数据集:

gsarti/flores_101

中文

Dataset Card for Flores 101

Dataset Summary

FLORES is a benchmark dataset for machine translation between English and low-resource languages.

Abstract from the original paper:

One of the biggest challenges hindering progress in low-resource and multilingual machine translation is the lack of good evaluation benchmarks. Current evaluation benchmarks either lack good coverage of low-resource languages, consider only restricted domains, or are low quality because they are constructed using semi-automatic procedures. In this work, we introduce the FLORES evaluation benchmark, consisting of 3001 sentences extracted from English Wikipedia and covering a variety of different topics and domains. These sentences have been translated in 101 languages by professional translators through a carefully controlled process. The resulting dataset enables better assessment of model quality on the long tail of low-resource languages, including the evaluation of many-to-many multilingual translation systems, as all translations are multilingually aligned. By publicly releasing such a high-quality and high-coverage dataset, we hope to foster progress in the machine translation community and beyond.

Disclaimer : *The Flores-101 dataset is hosted by the Facebook and licensed under the Creative Commons Attribution-ShareAlike 4.0 International License .

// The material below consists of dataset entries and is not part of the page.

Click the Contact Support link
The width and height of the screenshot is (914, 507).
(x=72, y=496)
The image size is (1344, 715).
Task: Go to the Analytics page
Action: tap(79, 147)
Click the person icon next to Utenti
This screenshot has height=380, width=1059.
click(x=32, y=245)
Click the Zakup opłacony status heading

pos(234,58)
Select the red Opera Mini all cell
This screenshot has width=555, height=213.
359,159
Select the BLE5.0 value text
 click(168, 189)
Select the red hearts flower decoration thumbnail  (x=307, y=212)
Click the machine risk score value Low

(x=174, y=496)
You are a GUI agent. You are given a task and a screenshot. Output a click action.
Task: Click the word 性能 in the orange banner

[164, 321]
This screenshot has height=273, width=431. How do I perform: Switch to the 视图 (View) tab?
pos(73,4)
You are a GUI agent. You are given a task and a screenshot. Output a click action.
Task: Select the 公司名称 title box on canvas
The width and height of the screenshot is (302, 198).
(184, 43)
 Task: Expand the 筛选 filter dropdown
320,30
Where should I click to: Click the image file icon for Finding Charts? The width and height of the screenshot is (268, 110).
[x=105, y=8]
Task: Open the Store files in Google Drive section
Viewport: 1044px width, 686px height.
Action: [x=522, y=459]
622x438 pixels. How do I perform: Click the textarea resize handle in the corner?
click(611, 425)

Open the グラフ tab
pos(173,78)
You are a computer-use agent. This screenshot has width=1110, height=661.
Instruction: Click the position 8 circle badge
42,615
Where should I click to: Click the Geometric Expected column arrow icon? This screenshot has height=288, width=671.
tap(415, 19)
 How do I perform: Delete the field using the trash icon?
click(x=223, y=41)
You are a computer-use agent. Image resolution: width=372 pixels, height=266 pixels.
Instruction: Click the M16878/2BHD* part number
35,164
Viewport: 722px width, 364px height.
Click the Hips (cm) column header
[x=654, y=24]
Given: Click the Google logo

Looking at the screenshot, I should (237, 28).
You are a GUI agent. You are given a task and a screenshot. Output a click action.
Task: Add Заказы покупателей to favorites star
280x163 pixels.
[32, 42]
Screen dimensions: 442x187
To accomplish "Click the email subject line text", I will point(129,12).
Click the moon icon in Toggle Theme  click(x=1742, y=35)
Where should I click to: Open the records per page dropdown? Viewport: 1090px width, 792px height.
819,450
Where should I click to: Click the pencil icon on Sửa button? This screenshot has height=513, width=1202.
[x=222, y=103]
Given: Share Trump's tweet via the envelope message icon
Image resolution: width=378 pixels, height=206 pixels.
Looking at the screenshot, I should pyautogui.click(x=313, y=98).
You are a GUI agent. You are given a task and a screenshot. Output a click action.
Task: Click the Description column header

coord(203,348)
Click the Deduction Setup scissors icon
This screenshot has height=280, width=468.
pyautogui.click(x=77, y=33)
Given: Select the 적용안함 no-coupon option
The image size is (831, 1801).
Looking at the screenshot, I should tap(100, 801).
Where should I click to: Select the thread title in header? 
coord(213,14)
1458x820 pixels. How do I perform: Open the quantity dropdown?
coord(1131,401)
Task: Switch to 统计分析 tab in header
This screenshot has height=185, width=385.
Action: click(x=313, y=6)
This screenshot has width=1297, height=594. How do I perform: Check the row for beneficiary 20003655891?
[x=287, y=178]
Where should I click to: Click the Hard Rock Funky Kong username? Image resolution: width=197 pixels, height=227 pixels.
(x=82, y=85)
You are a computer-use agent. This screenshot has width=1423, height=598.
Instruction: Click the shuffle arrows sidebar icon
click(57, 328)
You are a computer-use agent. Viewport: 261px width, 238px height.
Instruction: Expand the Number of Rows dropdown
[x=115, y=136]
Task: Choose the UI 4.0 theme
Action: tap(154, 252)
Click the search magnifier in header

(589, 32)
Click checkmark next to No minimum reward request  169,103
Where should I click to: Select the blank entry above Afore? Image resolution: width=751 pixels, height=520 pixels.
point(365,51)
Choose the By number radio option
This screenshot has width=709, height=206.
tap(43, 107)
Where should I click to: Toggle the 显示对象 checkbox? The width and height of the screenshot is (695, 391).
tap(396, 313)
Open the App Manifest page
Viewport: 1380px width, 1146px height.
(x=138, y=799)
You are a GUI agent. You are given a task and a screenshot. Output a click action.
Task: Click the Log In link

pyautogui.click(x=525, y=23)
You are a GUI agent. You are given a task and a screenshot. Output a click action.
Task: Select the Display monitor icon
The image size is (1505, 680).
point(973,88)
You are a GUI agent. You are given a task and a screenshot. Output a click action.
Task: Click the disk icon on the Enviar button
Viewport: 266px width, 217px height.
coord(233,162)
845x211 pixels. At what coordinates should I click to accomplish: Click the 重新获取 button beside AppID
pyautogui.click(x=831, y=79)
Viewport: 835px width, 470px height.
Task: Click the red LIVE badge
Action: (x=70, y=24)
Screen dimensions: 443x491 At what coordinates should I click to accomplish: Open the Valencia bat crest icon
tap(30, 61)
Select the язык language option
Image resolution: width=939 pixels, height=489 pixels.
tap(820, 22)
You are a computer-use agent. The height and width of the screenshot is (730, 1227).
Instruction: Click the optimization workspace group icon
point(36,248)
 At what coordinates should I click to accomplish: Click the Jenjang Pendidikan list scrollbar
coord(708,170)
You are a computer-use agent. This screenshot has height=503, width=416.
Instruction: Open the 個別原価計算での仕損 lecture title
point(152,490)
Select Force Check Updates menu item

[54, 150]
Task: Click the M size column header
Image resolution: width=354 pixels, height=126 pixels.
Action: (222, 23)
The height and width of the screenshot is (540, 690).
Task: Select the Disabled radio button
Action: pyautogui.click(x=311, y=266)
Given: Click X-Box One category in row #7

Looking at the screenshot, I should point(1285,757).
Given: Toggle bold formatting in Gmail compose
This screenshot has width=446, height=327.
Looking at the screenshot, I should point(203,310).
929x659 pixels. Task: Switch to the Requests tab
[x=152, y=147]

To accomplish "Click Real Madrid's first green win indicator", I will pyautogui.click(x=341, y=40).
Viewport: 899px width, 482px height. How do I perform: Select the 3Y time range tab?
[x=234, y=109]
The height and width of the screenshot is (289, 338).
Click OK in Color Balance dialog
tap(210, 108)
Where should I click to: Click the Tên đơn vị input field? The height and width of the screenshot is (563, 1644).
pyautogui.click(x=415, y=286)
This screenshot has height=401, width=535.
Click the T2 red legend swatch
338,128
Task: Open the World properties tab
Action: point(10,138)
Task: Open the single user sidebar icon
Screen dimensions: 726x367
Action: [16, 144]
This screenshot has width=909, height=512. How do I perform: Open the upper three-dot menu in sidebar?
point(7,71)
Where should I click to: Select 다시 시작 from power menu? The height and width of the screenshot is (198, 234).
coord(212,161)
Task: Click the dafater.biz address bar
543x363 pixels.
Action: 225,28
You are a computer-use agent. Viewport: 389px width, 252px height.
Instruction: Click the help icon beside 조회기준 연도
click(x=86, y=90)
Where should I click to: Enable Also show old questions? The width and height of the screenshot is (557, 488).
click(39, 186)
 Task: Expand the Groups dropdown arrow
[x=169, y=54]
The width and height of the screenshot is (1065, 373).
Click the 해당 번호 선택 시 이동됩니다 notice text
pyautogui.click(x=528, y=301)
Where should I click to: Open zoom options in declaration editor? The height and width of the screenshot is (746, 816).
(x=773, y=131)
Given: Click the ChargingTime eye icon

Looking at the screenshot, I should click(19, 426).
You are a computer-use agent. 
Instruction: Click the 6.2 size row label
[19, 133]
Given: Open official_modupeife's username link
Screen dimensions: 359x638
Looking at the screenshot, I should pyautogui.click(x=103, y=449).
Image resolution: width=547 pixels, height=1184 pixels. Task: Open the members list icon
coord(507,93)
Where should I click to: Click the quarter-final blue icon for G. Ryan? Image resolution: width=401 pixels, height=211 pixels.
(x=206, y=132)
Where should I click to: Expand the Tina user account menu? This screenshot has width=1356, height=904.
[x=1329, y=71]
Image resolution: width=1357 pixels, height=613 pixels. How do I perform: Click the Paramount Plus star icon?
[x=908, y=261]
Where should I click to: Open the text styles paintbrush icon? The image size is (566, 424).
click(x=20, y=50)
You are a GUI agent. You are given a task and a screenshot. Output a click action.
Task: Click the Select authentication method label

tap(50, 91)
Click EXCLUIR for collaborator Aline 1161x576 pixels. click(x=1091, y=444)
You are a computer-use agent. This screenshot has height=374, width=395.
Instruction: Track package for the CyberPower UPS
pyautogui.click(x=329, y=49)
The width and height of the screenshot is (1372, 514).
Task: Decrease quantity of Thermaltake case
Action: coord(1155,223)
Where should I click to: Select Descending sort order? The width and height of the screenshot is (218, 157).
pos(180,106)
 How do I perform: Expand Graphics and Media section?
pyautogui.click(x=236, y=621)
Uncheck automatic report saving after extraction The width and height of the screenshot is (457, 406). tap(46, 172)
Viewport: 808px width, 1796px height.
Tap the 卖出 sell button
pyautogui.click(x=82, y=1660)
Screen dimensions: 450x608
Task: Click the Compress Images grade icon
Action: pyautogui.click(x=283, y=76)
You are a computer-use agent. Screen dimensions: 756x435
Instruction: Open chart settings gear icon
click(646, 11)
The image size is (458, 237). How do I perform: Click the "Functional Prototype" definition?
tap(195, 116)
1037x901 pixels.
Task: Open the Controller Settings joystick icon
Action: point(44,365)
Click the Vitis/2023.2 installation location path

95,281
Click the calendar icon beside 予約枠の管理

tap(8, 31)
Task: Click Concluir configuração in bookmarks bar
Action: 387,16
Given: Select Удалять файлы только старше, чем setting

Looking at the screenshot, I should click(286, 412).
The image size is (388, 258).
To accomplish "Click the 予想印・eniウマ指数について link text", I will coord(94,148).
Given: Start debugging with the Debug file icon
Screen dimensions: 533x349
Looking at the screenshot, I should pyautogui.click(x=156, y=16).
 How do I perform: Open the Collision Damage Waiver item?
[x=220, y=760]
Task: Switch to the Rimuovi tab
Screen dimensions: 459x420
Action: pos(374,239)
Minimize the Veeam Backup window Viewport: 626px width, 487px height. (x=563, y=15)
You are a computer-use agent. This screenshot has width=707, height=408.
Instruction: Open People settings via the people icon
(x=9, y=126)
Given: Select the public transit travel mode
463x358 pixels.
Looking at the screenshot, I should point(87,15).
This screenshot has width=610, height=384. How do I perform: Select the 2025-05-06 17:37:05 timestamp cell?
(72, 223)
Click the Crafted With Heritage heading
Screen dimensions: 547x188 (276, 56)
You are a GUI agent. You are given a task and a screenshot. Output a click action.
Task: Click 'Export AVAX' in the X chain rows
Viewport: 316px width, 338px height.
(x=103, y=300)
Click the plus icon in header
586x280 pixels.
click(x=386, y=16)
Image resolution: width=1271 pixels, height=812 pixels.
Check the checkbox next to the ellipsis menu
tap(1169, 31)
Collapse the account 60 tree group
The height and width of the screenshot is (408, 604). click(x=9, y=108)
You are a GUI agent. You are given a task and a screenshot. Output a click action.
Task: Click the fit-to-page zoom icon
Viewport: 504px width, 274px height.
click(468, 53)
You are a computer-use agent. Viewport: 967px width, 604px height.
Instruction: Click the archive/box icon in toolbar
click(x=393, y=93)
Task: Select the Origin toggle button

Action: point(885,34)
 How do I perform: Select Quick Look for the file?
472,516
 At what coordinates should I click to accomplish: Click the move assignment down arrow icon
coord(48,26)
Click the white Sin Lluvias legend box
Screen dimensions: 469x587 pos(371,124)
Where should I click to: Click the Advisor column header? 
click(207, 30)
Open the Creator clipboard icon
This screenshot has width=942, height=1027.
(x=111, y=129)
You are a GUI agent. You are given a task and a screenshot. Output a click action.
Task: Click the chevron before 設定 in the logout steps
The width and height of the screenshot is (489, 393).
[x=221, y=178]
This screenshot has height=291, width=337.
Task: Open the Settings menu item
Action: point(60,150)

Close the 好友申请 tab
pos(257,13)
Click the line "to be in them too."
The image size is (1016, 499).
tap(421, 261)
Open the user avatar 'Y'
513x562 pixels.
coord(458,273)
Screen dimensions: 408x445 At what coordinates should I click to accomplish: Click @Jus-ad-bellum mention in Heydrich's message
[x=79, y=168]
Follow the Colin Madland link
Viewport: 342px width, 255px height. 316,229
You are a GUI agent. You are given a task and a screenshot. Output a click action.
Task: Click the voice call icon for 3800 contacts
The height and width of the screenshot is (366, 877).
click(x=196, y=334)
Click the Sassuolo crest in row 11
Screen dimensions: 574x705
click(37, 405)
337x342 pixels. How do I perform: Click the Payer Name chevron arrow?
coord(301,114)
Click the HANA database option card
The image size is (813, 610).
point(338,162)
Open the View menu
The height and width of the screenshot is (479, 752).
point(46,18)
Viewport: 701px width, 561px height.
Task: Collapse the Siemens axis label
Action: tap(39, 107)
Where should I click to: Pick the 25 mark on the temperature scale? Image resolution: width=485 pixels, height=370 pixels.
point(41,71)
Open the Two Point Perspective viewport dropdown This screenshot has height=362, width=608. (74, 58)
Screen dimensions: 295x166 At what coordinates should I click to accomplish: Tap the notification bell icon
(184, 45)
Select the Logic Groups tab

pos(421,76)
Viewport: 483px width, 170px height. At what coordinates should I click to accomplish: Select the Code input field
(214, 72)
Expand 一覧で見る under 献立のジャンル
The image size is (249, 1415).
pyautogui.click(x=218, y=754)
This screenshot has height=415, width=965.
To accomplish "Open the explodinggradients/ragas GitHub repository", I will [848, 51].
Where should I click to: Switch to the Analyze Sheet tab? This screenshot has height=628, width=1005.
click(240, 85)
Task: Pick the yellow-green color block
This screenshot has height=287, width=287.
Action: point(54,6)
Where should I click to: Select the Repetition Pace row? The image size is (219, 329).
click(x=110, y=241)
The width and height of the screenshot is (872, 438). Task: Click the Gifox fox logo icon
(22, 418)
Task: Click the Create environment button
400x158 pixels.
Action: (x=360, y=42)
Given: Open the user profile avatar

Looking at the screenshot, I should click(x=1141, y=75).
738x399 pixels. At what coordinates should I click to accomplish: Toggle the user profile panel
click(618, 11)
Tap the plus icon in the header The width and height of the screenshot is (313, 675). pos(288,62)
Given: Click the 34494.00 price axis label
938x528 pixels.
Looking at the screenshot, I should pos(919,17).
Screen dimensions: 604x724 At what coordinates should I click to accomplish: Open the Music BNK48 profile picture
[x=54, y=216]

Supported Tasks and Leaderboards

Multilingual Machine Translation

Refer to the Dynabench leaderboard for additional details on model evaluation on FLORES-101 in the context of the WMT2021 shared task on Large-Scale Multilingual Machine Translation .

Languages

The dataset contains parallel sentences for 101 languages, as mentioned in the original Github page for the project. Languages are identified with the ISO 639-3 code (e.g. eng , fra , rus ) as in the original dataset.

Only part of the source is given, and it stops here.